→ **REQUIRED ACTION**:
Look through the data below for the line with "data.gouv.fr [link] (46, 2426)" and the line with "[Redirection vers le haut de page] (86, 147)", then output those two and all lines in between, exactly as written.

→ **EXTRACTED MATERIAL**:

========

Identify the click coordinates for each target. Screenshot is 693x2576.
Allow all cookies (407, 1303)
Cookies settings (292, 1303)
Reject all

========

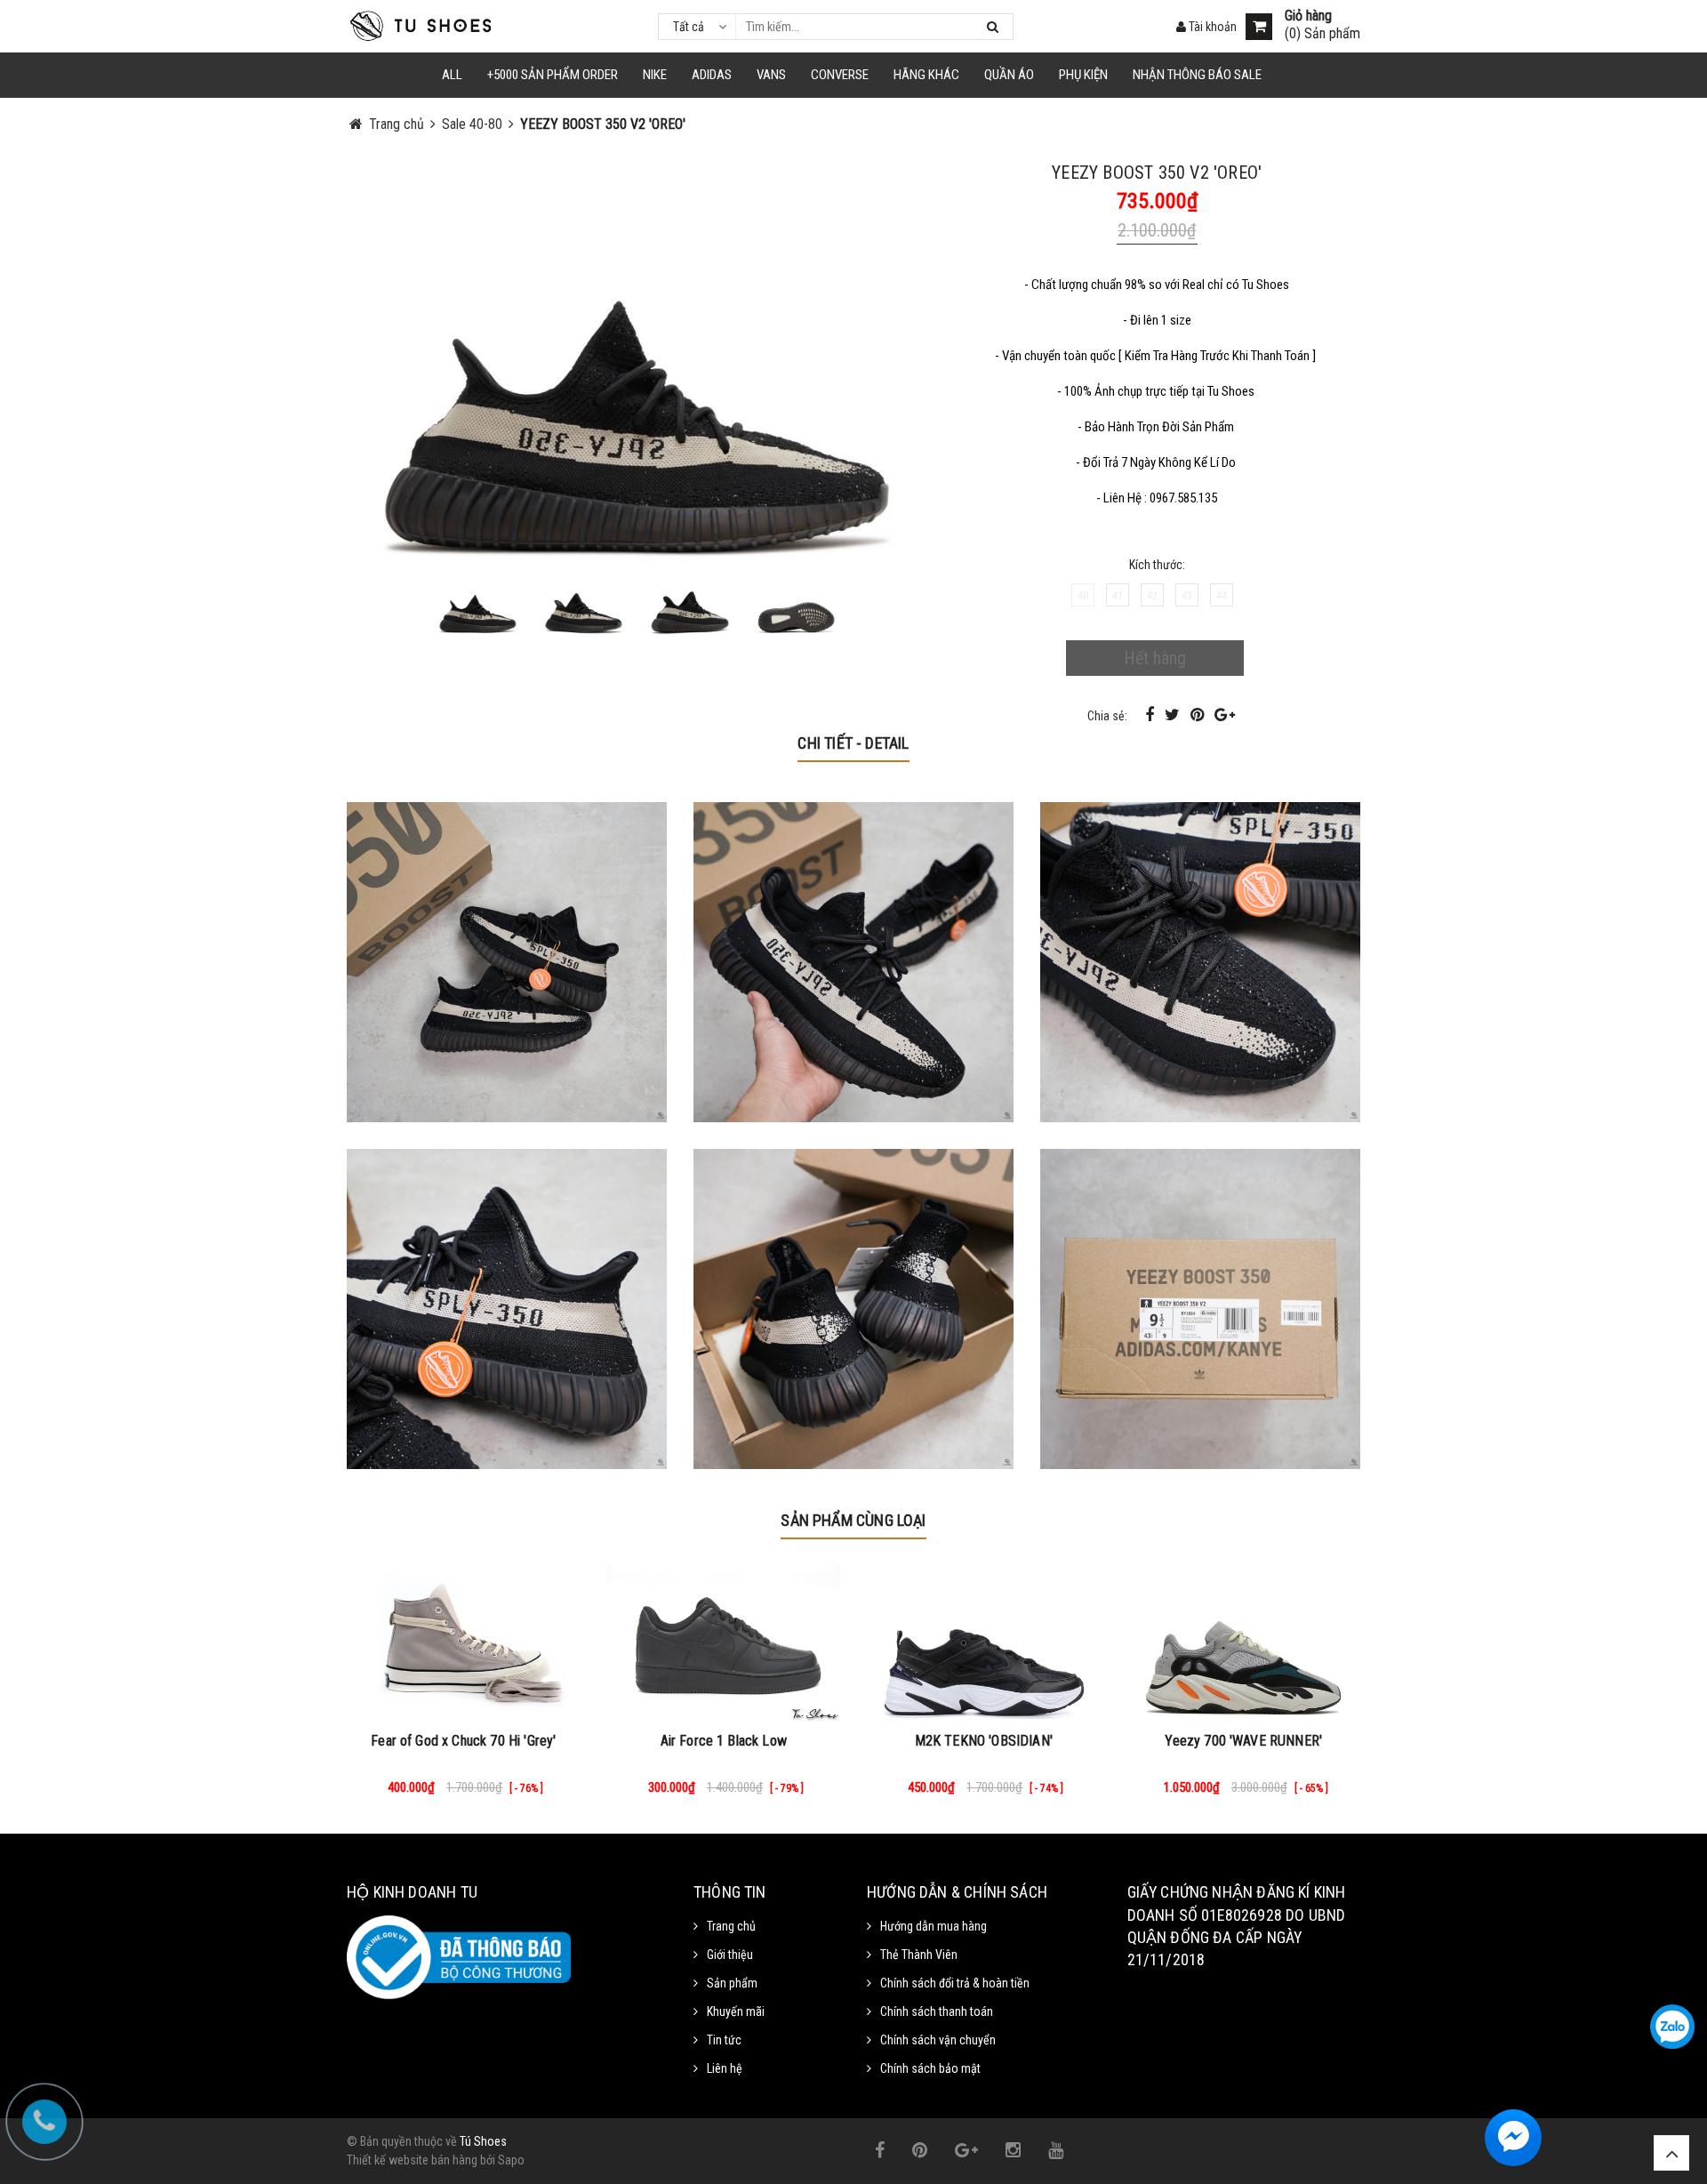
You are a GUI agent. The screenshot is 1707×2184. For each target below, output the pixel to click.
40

========

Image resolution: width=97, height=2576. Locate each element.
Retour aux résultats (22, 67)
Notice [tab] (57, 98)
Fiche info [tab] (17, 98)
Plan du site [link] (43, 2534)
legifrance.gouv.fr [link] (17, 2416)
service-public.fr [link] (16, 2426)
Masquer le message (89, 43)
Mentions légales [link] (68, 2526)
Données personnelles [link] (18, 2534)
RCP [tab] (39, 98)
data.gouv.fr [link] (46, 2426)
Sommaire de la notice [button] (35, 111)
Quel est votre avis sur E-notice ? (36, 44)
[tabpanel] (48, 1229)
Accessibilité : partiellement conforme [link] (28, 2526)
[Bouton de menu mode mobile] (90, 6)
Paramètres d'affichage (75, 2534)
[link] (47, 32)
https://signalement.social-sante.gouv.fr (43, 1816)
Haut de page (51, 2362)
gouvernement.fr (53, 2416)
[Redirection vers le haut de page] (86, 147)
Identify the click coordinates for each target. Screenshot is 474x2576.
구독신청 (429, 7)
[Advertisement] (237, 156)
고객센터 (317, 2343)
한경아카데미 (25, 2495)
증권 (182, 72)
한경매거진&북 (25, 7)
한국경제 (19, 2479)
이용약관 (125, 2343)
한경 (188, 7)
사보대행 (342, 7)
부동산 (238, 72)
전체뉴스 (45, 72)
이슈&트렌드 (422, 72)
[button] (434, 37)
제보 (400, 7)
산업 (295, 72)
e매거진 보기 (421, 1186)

========

→ **ANSWER SECTION**:
data.gouv.fr [link] (46, 2426)
Sommaire de la notice [button] (35, 111)
Quel est votre avis sur E-notice ? (36, 44)
[tabpanel] (48, 1229)
Accessibilité : partiellement conforme [link] (28, 2526)
[Bouton de menu mode mobile] (90, 6)
Paramètres d'affichage (75, 2534)
[link] (47, 32)
https://signalement.social-sante.gouv.fr (43, 1816)
Haut de page (51, 2362)
gouvernement.fr (53, 2416)
[Redirection vers le haut de page] (86, 147)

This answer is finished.